▶ **Instructions to follow**
Pull out each line of the listing that contains the string "pixels", matching case exactly.

——————————

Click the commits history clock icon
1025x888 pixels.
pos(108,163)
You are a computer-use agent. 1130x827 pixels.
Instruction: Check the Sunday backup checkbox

——————————

▶ **Exercise output**
1025x888 pixels.
You are a computer-use agent. 1130x827 pixels.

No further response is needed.